Having passed in the Senate Committee on Human Services, a new Illinois bill, the Mental Health and Development Disabilities Administrative Act, is now under consideration by the Senate of the Illinois General Assembly. This Senate bill provides help to children at risk of entering state custody due to mental illnesses that go untreated.
Since the Children’s Mental Health Act was passed in 2003, Illinois has made clear commitments to make the mental health of children in Illinois a priority. This new bill could help children get more access to mental healthcare services in Illinois.
This bill would make it easier for families to keep custody of a child while the state provides mental health services for them rather than forcing parents to give up custody of the child in order to provide the best mental healthcare options for him/her. Every year, there are many children with mental illness who enter state custody in order for them to gain access to mental healthcare.
This bill, in full effect, would allow families in Illinois to get full access to funding provided by the Family Support Program, even if agencies step in to provide guardianship until the services are arranged. By doing this, children with mental illnesses that end up in courts, do not have to be taken away from their families. Many parents are unaware of the program, therefore, it will be the responsibility of state agencies to perform outreach and spread awareness of this program to those who need it.
According to Charles Golbert, Cook County Acting Public Guardian, children and youth who have serious mental illnesses may act violently causing them to end up in a juvenile court. Golbert says “The only way to get funding for the mental health treatment [is] for the court to put the child in the custody [of the Department of Children and Family Services]”. This means that parents may give up custody if the child needs access to services. Golbert also says that, in Cook County, there are around 100 children in the custody of the agency at any given time, under these circumstances.
The Family Support Program (FSP) provides mental health illness services to children and youth who have emotional disturbances. This program was previously called the Individual Care Grant Program. FSP’s main goal is to support eligible children and youth, including their families, by promoting community-based services.

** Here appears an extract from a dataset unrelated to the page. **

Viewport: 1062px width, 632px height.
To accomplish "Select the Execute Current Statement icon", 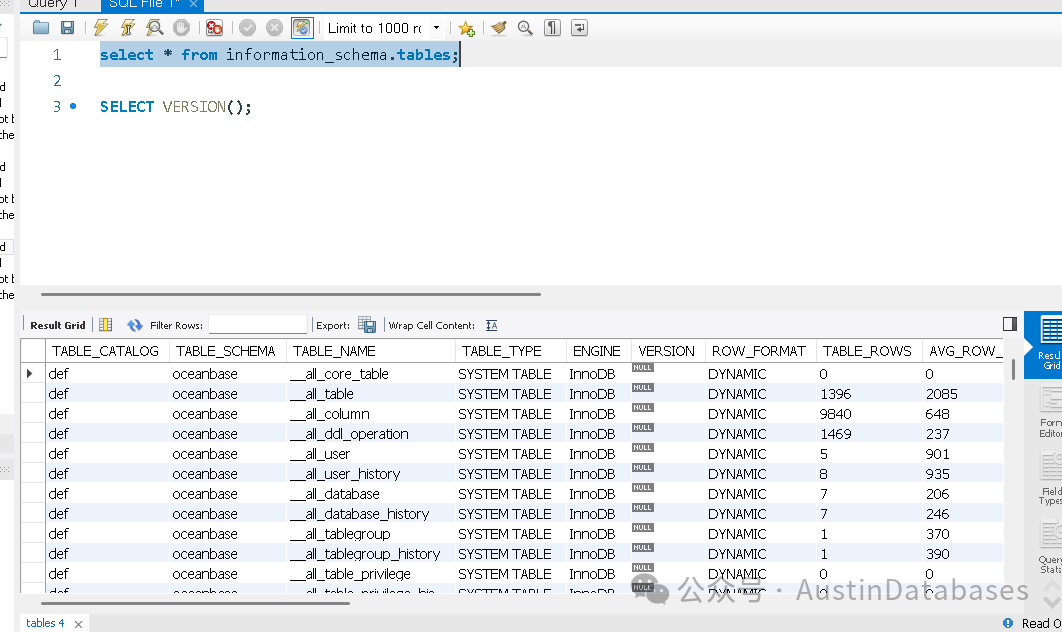I will click(127, 27).
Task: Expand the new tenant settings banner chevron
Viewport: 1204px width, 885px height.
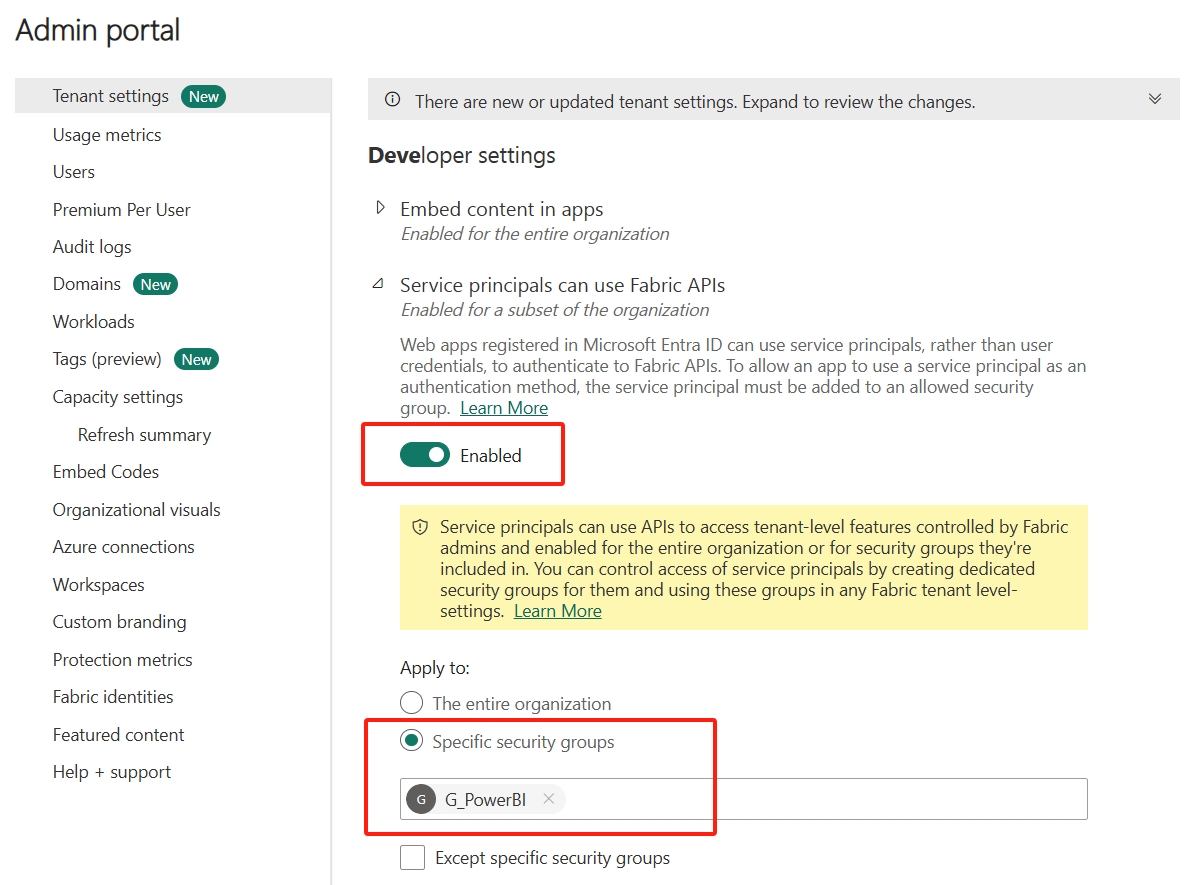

This program provides access to community mental health services and residential treatment. The services covered by FSP are the following: treatment planning, treatment assessment, medication management, community support, therapy/ counseling, and outpatient services. They also provide both therapeutic support services (to support the youth’s treatment goals and promote a safe environment for them in the community) and family support services (non-therapeutic that support the youth’s stabilization in the community).
There are various different resources for children with mental illnesses in the state of Illinois, such as the Illinois Children’s Mental Health Partnership.
This organization is one of the only statewide partnership of advocates that are dedicated to improving the quality and access of mental health programs and services for children. ICMHP views a child’s mental health with the public health approach. They take a look at the child’s state in a comprehensive manner that must have a strong foundation built on quality prevention, early intervention, and treatment supports.
The organization exists to help bring together the child-service state agencies, parents, policy-makers and providers in order to improve children’s mental health in Illinois. They are currently responsible for monitoring the implementation of the Illinois Children’s Mental Health Plan.
Illinois has become a nationwide leader when it comes to recognizing the importance of children’s mental, as well as overall, health. Since the Children’s Mental Health Act was passed by the General Assembly in 2003, Illinois has made clear commitments to improving mental health. Some of their priorities include: increasing public awareness and understanding of the social and mental development of children, and the advancement of community collaboration and partnerships in the promotion and prevention of the mental health of children. This organization also develops and advocates for public policies and expanded programs of mental health services.
An issue that was not mentioned in the bill is the shortage of treatment beds for children in Illinois who are in need of that level of care. Golbert stated that the new legislation would prevent this problem from getting even worse and allow children to avoid entering state custody unless it is absolutely necessary.
This law will not help everyone, and only families who already have pending applications with the Healthcare and Family Services for the Family Support Program Department are eligible. The children must also be under the age of 15 in order to meet the requirements of the Family Support Program. The bill has passed out of the Senate Committee on Human Services. If signed, it will take full effect in July 2019.